PLD: A Choice-Theoretic List-Wise Knowledge Distillation

knowledge distillation model compression Plackett–Luce list‐wise ranking teacher–student networks

Abstract

Knowledge distillation is a model compression technique in which a compact "student" network is trained to replicate the predictive behavior of a larger "teacher" network. In logit-based knowledge distillation, it has become the de facto approach to augment cross-entropy with a distillation term. Typically, this term is either a KL divergence that matches marginal probabilities or a correlation-based loss that captures intra- and inter-class relationships. In every case, it acts as an additional term to cross-entropy. This term has its own weight, which must be carefully tuned.

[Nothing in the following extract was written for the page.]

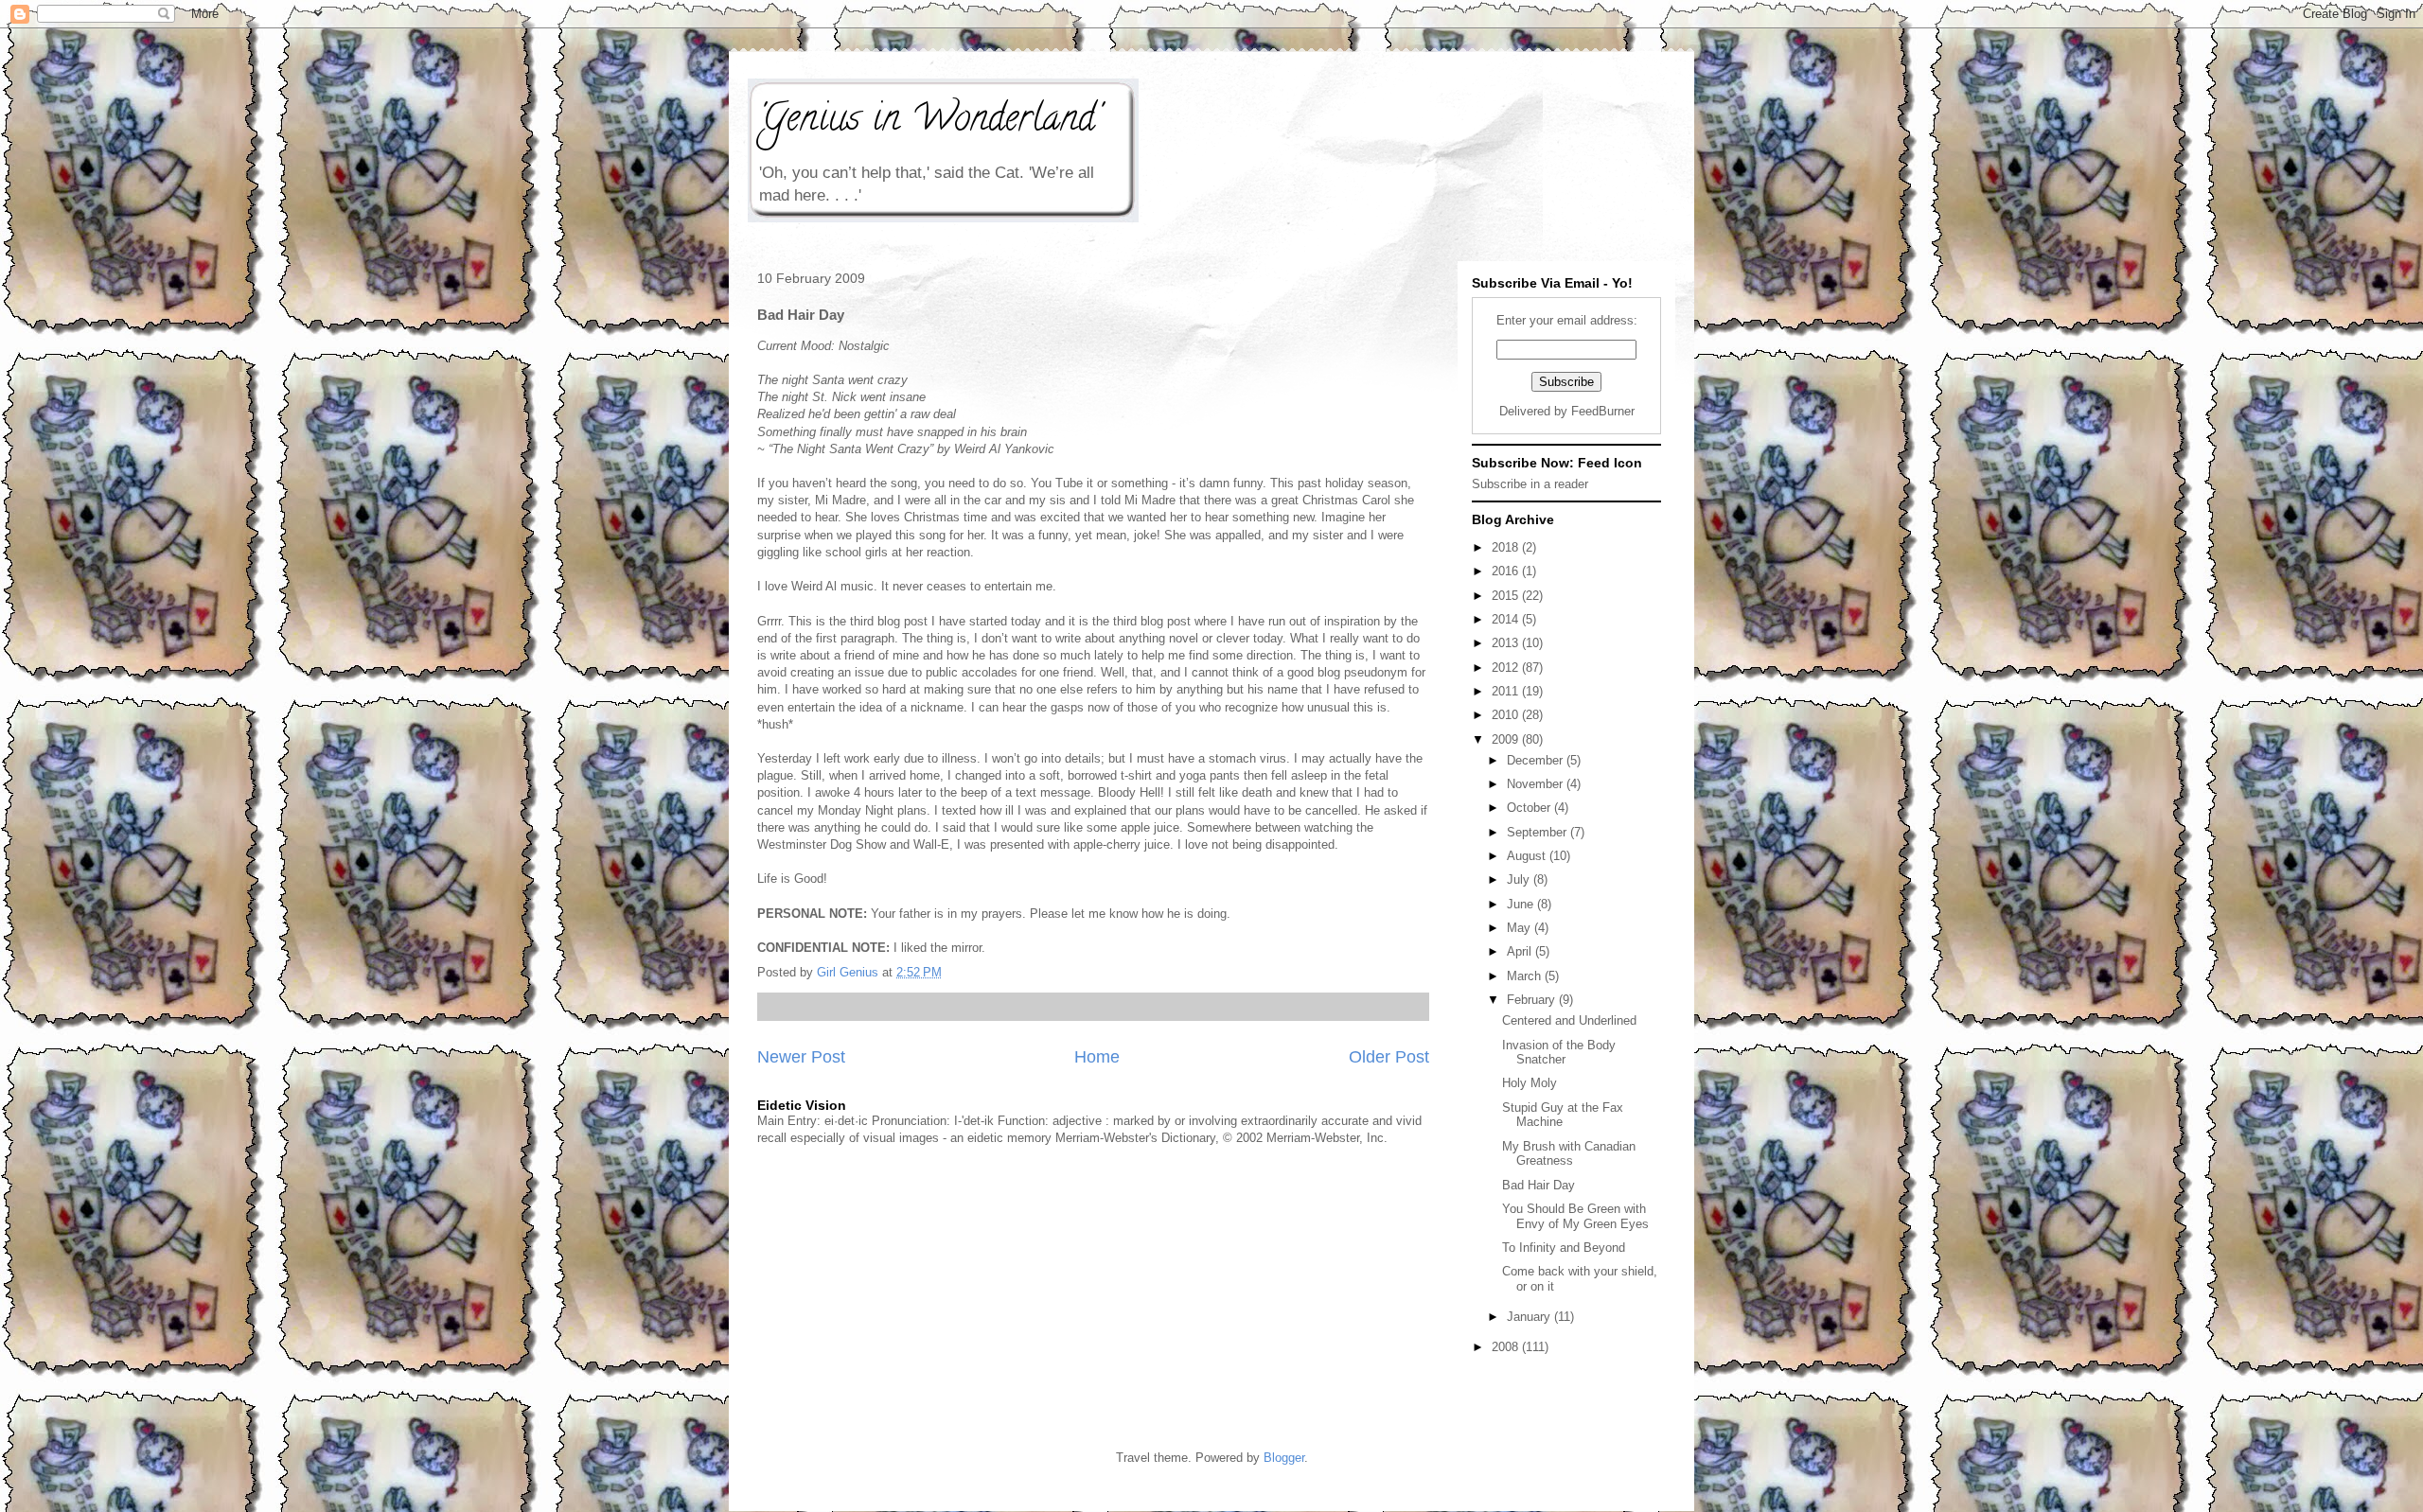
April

In this paper, we adopt a choice-theoretic perspective and recast knowledge distillation under the Plackett–Luce model by interpreting teacher logits as "worth" scores. We introduce Plackett-Luce Distillation (PLD), a weighted list-wise ranking loss.

In PLD, the teacher model transfers knowledge of its full ranking of classes, weighting each ranked choice by its own confidence. PLD directly optimizes a single "teacher-optimal" ranking. The true label is placed first, followed by the remaining classes in descending teacher confidence. This process yields a convex and translation-invariant surrogate that subsumes weighted cross-entropy.

Empirically, across CIFAR-100, ImageNet-1K, and MS-COCO, PLD achieves consistent gains across diverse architectures and distillation objectives, including divergence-based, correlation-based, and feature-based methods, in both homogeneous and heterogeneous teacher–student pairs.